またキャビネットの色も写真では同色に見えるが、かなりやGはダークブラウン/ホワイト、かなりやKはヤニの黄ばみでコーティングされダークブラウンに見えるが、実はブラック/ホワイトのツートンカラーなのだ(笑)
        
        ▲デザイン・コンセプトがそっくりの かなりやG(左)とかなりやK(左)
 従来、真空管ラジオの回路を構成する実装は、シャーシと呼ばれるアルミ製やスチール製のボックス形状または鉄板状(コストダウンのため?)の躯体に、真空管をはじめとする主要パーツを配置し、コンデンサー、抵抗等はラグ板を介して空中配線する方法が基本とされていた。
        
        ▲スチール製シャーシのかなりやG(左)とプリント基板のかなりやK(右)

**処理する資料**
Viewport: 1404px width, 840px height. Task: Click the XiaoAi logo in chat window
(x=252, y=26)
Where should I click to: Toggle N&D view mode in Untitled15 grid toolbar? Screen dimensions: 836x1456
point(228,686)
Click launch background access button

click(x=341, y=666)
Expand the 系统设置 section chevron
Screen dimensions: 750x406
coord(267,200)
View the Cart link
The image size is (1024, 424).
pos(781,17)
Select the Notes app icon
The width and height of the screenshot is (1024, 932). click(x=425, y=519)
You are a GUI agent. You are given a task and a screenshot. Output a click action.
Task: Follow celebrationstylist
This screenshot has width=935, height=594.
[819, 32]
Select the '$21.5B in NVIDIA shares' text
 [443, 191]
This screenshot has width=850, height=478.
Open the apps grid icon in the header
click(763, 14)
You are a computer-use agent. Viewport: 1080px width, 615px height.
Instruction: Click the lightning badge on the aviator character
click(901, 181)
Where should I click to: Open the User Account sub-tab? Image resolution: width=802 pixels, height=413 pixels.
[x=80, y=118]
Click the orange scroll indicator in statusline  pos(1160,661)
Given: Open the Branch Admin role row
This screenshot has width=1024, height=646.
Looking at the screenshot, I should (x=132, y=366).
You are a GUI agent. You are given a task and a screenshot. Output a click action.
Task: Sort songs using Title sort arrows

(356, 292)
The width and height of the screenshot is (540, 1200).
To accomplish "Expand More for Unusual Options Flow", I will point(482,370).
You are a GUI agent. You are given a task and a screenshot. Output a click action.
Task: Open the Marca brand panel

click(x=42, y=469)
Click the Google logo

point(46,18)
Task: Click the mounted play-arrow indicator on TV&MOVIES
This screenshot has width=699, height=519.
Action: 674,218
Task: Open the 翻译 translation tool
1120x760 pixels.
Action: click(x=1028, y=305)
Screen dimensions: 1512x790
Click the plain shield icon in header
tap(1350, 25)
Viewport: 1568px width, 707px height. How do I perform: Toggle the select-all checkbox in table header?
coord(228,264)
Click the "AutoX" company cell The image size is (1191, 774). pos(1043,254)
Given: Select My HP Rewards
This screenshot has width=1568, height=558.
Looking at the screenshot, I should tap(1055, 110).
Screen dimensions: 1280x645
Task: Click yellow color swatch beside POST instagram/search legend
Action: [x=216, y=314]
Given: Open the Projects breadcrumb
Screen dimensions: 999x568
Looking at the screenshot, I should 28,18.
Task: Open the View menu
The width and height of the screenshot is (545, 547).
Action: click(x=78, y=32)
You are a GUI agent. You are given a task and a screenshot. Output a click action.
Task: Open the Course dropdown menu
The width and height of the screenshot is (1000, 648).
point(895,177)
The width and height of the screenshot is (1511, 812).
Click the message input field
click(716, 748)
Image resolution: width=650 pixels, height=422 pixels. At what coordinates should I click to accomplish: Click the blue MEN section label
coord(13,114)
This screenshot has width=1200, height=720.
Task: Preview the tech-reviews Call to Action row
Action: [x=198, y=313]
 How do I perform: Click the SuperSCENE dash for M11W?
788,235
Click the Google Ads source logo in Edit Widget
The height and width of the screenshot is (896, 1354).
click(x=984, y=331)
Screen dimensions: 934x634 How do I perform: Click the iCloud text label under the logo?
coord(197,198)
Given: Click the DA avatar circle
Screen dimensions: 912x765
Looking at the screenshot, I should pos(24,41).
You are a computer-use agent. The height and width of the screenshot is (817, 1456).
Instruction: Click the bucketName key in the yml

**やること**
(a) リストのうち、「Select the '$21.5B in NVIDIA shares' text」を含む行から「(1191, 774). pos(1043,254)」を含む行まで（両端の行も含む）を、空行は除いて、1行を1つの文字列としたJSONの配列に書き直してください。
(b) 真空管ラジオの文章の続きを、最後の文のあとから書き足してください。
真空管ラジオの文章とリストには、何のつながりもありません。

**解答**
(a)
[
  "Select the '$21.5B in NVIDIA shares' text",
  " [443, 191]",
  "This screenshot has width=850, height=478.",
  "Open the apps grid icon in the header",
  "click(763, 14)",
  "You are a computer-use agent. Viewport: 1080px width, 615px height.",
  "Instruction: Click the lightning badge on the aviator character",
  "click(901, 181)",
  "Where should I click to: Open the User Account sub-tab? Image resolution: width=802 pixels, height=413 pixels.",
  "[x=80, y=118]",
  "Click the orange scroll indicator in statusline  pos(1160,661)",
  "Given: Open the Branch Admin role row",
  "This screenshot has width=1024, height=646.",
  "Looking at the screenshot, I should (x=132, y=366).",
  "You are a GUI agent. You are given a task and a screenshot. Output a click action.",
  "Task: Sort songs using Title sort arrows",
  "(356, 292)",
  "The width and height of the screenshot is (540, 1200).",
  "To accomplish \"Expand More for Unusual Options Flow\", I will point(482,370).",
  "You are a GUI agent. You are given a task and a screenshot. Output a click action.",
  "Task: Open the Marca brand panel",
  "click(x=42, y=469)",
  "Click the Google logo",
  "point(46,18)",
  "Task: Click the mounted play-arrow indicator on TV&MOVIES",
  "This screenshot has width=699, height=519.",
  "Action: 674,218",
  "Task: Open the 翻译 translation tool",
  "1120x760 pixels.",
  "Action: click(x=1028, y=305)",
  "Screen dimensions: 1512x790",
  "Click the plain shield icon in header",
  "tap(1350, 25)",
  "Viewport: 1568px width, 707px height. How do I perform: Toggle the select-all checkbox in table header?",
  "coord(228,264)",
  "Click the \"AutoX\" company cell The image size is (1191, 774). pos(1043,254)"
]

(b)
 ところがトランジスタの開発・実用化と同時期、配線作業効率が高く、品質も安定する「プリント基板」の量産技術が実用化され、従来のシャーシを使った実装方式に代えて、プリント基板を採用した真空管ラジオが各社から登場した。この東芝の「かなりやK」もその1台であり、かなりやX、Y、Zを含め、中身は同じでもキャビネットデザインの異なる4種類の機種を同時期に発売している。
        
        ▲左上から かなりやX、Y、左下から かなりやZ、かなりやG
当時の東芝ラジオの宣伝広告には次のように記されている。
[ 東芝技術員の誇る五大特長 ] 
1.完全プリント配線でほとんど故障がありません。又全部品とも高性能で当たり外れがありません。
2.経済的なトランスレス回路で僅少な電気代ですみます。
3.スマートな大型つまみ付で選局が正確にしかも迅速に行えます。
4.特許による新スピーカーとキャビネットの前面が大きなバッフル効果を持つように設計されていますので素晴らしい音のラジオが楽しめます。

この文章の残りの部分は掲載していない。